Step 3 — why not use a strong base/heat? Those would push E2 and waste substrate as 1-butene.
Why this step? Keeping the reagent a good nucleophile but poor base is the design lever.
Verify — clean atom bookkeeping. The 4-carbon butyl chain is preserved from butanol → chlorobutane → product; the CN − then adds one new carbon , so the product CH 3 ( CH 2 ) 3 CN has 5 carbons total and is named pentanenitrile (the nitrile carbon counts as C1 in IUPAC nitrile naming). Balanced substitution: C 4 H 9 Cl + CN − → C 5 H 9 N + Cl − — carbons 4 + 1 = 5 , hydrogens 9 = 9 . ✓ (checked in VERIFY).
Worked example 2-bromo-3-methylbutane
(CH 3 ) 2 CH-CHBr-CH 3 in warm methanol. Predict the major substitution product.
Forecast: does the methoxy group end up where the Br was?
Step 1 — conditions ⇒ SN1. 2 ∘ substrate, protic solvent, weak neutral Nu (methanol) → ionisation to a 2 ∘ carbocation.
Why this step? SN1 goes through a free carbocation — the stage where rearrangement can happen.

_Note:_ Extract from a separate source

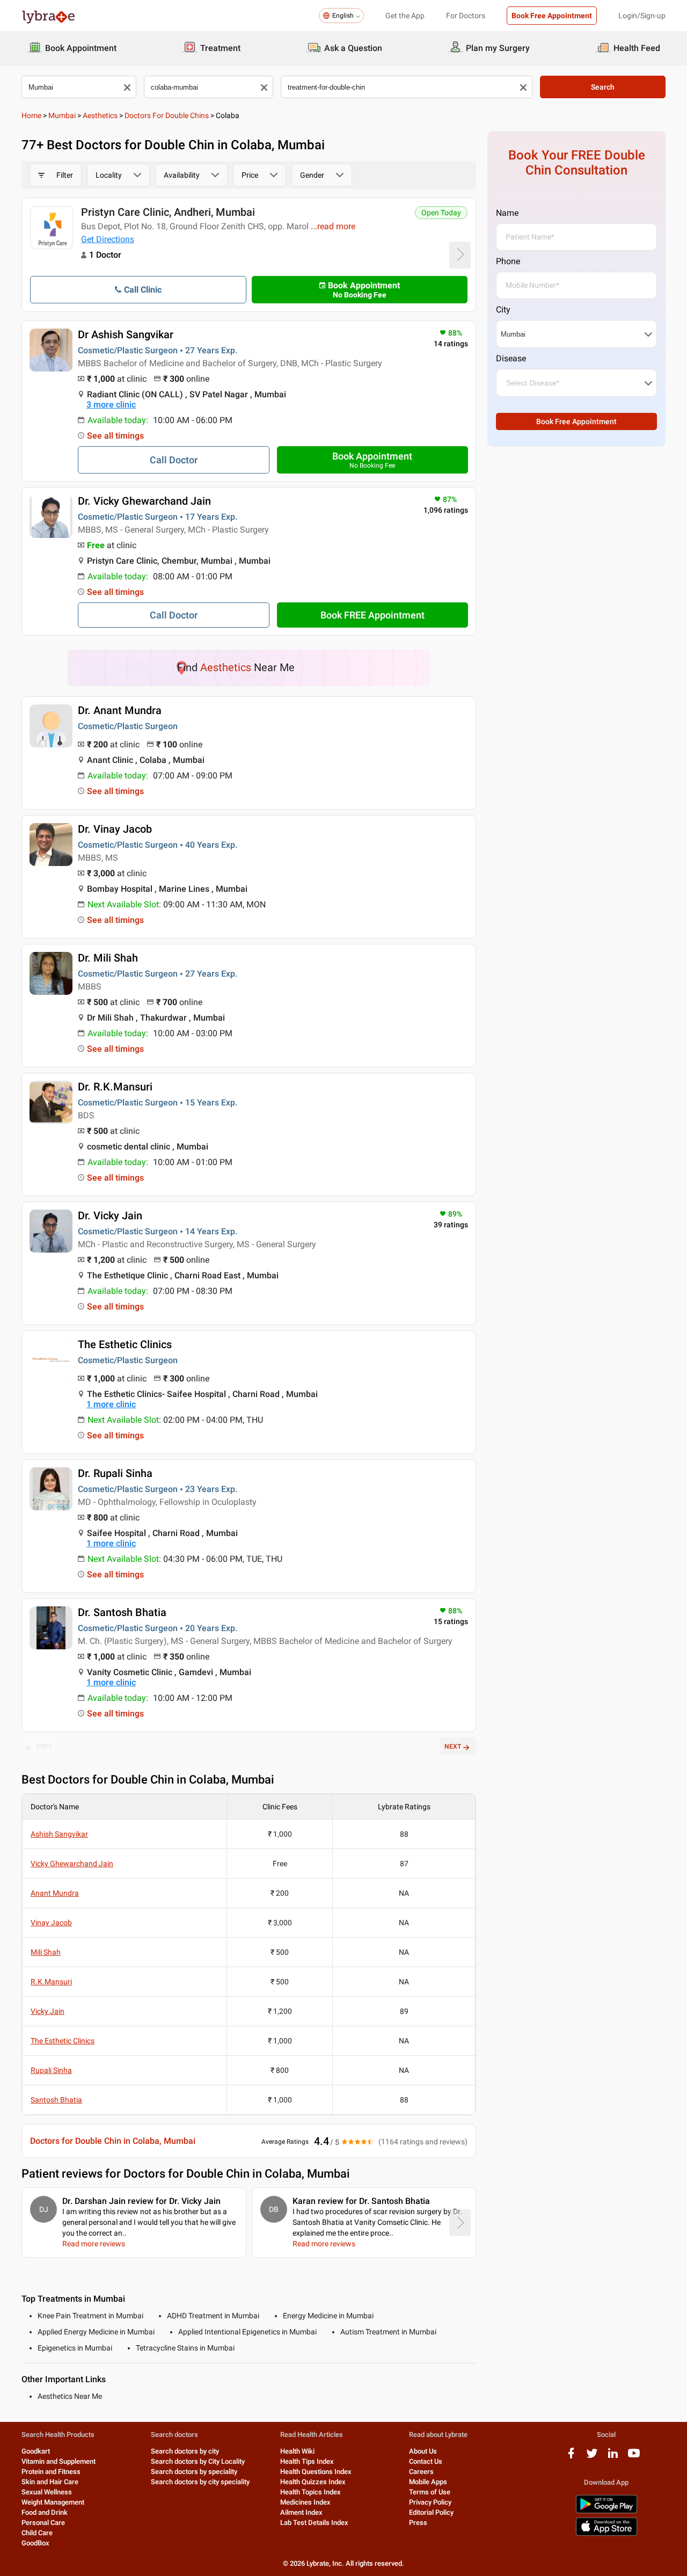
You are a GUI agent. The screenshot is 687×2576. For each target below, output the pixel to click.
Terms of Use (429, 2492)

Step 2 — spot the better cation. The 2 ∘ cation sits next to a carbon bearing an H that, if it migrates (1,2-hydride shift ), yields a 3 ∘ cation — more stable.
Why this step? Carbocations rearrange toward greater stability (Carbocations — stability, hyperconjugation, rearrangements ).
Step 3 — capture both cations. Methanol traps the new 3 ∘ centre → major ether (CH 3 ) 2 C(OCH 3 ) -CH 2 CH 3 (2-methoxy-2-methylbutane; methoxy has moved to the more substituted carbon). A fraction of the original 2 ∘ cation is captured before it rearranges → minor ether (CH 3 ) 2 CH-CH(OCH 3 ) -CH 3 (unrearranged, methoxy where Br was).
Why this step? The nucleophile traps whatever cation is present at the moment of attack; the more stable rearranged cation lives longer and dominates, but capture is fast enough to catch some unrearranged cation too.
Verify. The tell-tale sign of rearrangement is product connectivity ≠ starting connectivity, seen in the major product. Rate law is still rate = k [ RBr ] (first order) because rearrangement happens after the slow ionisation step, so it cannot appear in the rate law. Atom balance for the major ether: C 5 H 11 Br + CH 3 OH → C 6 H 14 O + HBr — carbons 5 + 1 = 6 , hydrogens 11 + 4 = 14 + 1 . ✓ (checked in VERIFY).
Recall Self-test the whole matrix
Which single factor flips Case 3 into Case 4? ::: The base size (bulky t -BuO− → Hofmann; small OEt − → Zaitsev).
In Case 2b, why does E2 beat SN1 on a 3 ∘ substrate? ::: A strong charged base drives fast bimolecular elimination, outrunning the slow spontaneous ionisation of SN1; SN2 is blocked by bulk.
In Case 4b, why is a 2 ∘ substrate in protic solvent slow and messy? ::: The 2 ∘ cation is only borderline stable, so ionisation is sluggish, and the shared cation branches into SN1 (alcohol) + SN1 (ether) + E1.
In Case 6, why does SN1 give zero net rotation? ::: The flat carbocation is attacked from both faces equally → racemic mixture cancels.
In Case 7, what does swapping DMSO for water do? ::: Turns SN2 (order 2) into SN1 (order 1) by weakening the nucleophile and stabilising the cation.
In Case 8, run B's rate ignores [ Nu ] — what mechanism? ::: SN1 (Nu absent from the slow ionisation step).
In Case 10, does rearrangement change the rate law? ::: No — it happens after the rate-determining ionisation, so rate = k [ RX ] still.